Nous ne nous amusons du détail que parce qu’il nous semble très révélateur. « Engrenages » a de réelles qualités d’écriture. Après un premier épisode imparfait, mais suffisamment intrigant pour qu’on revienne au deuxième, le rythme et la tension n’ont de cesse que de grimper au fil des épisodes ; et il est plutôt rare qu’une fiction française puisse se targuer de quelque faculté que ce soit à susciter l’addiction du téléspectateur. Il y a là une maîtrise certaine du rythme, des ellipses, une bonne capacité à mettre en place le mystère. Il y a aussi des histoires bouclées parfois très intéressantes (et souvent beaucoup plus humaines que la principale, je pense notamment à celle de la mère du bébé tué par sa nounou). Mais, au-delà du fait que ces qualités sont contre-balancés par plusieurs défauts assez sévères (des dialogues pénibles tant ils sont ratés, une résolution catastrophique dans le ridicule dernier épisode), le fait est qu’elles ne sont rien sans ce qui fait la base de toute fiction : un propos. Or ici, il n’en est pas question tant il ne semble y avoir personne à la barre.

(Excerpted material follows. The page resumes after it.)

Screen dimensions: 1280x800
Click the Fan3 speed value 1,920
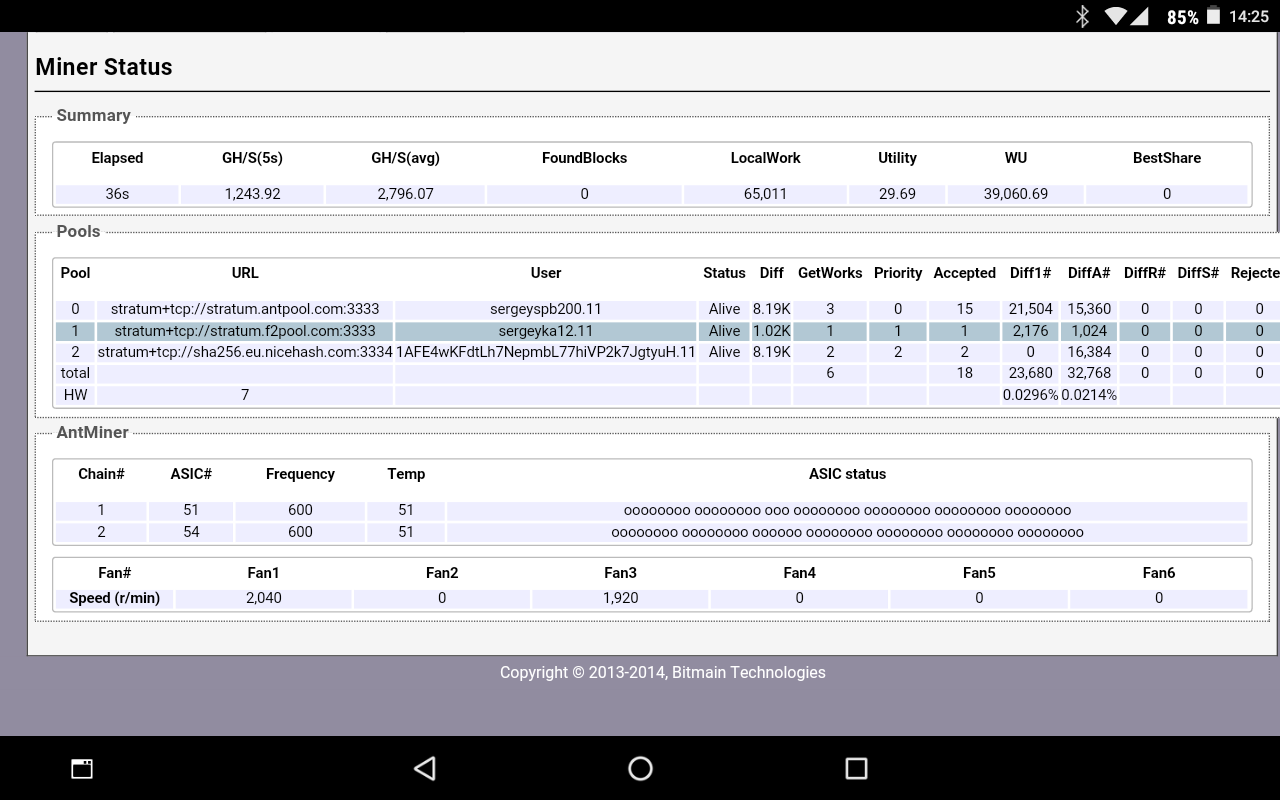pyautogui.click(x=620, y=598)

Il n’est pas nécessairement question de bouleverser la philosophie ou la sociologie, d’avoir à dire quelque chose de foncièrement original. Non, il s’agit juste d’écrire autour d’un point de vue. Il n’est pas très étonnant, alors que quatre scénaristes se partagent en général une écriture sur-découpée en morceaux, et que la co-créatrice n’a quasiment pas participé à l’écriture de la série, que de point de vue, la série n’en propose aucun.

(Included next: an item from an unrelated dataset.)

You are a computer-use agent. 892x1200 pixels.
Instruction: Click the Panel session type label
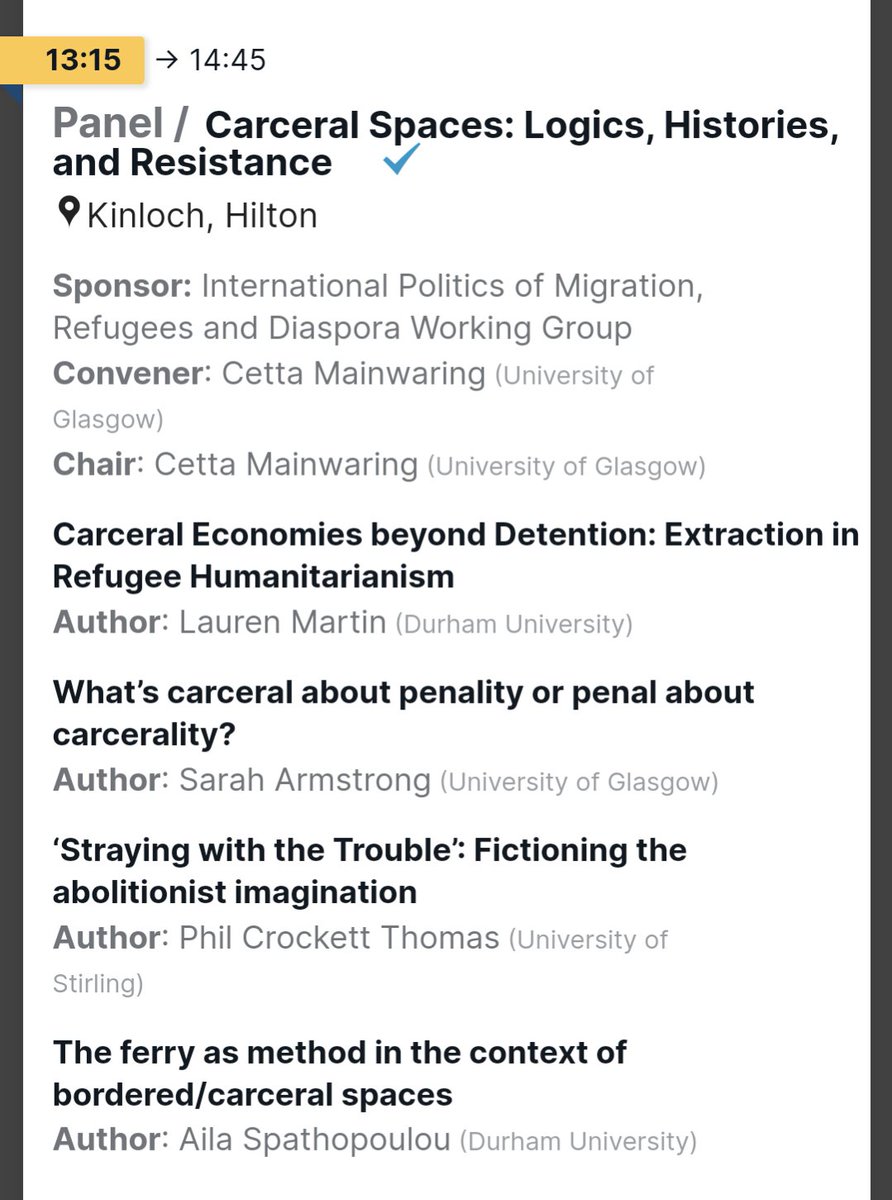pyautogui.click(x=107, y=124)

Il est amusant que le peu de sens que la série porte, elle le doit tout entier sur les effets de réalisation, comme ajouté après coup pour tenter de sauver du naufrage cette grosse baudruche boursouflée. Ainsi, plusieurs séquences s’amorcent par un effet de zoom rapide, depuis un plan de panorama de Paris jusqu’à l’intérieur d’une pièce où se joue quelque forfaiture. On suggère dans un premier temps par cet effet de loupe que la série donne à voir ce qui nous est habituellement caché des magouilles des hautes sphères. Mais un second effet vient compléter et transformer le propos : plusieurs de ces scènes se terminent par un travelling arrière, lent, cette fois, qui nous éloigne de ces réalités sombres. Comme si on nous disait que ces réalités ne sont cachés que par notre volonté de ne pas voir, de ne pas entendre, et de nous dérober face à la potentielle révélation de la vérité.
C’est intéressant, mais comme unique discours de la série, c’est pour le moins faible.

La réalisation de la série est globalement assez efficace. Un travail réel a été mené sur les couleurs, les filtres, le traitement de l’image, qui manque de subtilité mais tranche agréablement avec le rendu brut de nombre de fictions françaises. Cette mise en image très décolorée, perpétuellement d’un bleu-gris foncé prolonge l’ambiance scénaristique d’un monde monochrome, et très sombre.

C’est là l’un des principaux défaut structurel de la série, une erreur assez basique de narration, dont on apprend dans tout premier cours de scénario qu’elle se base sur le conflit. La série la plus sombre du monde ne peut fonctionner que si la noirceur est adossée à un élément de lumière, de « bien », qu’il existe concrètement ou sous la forme d’un espoir de rédemption vers lequel on tend. Rien de tel dans « Engrenages », et donc, pas de conflit.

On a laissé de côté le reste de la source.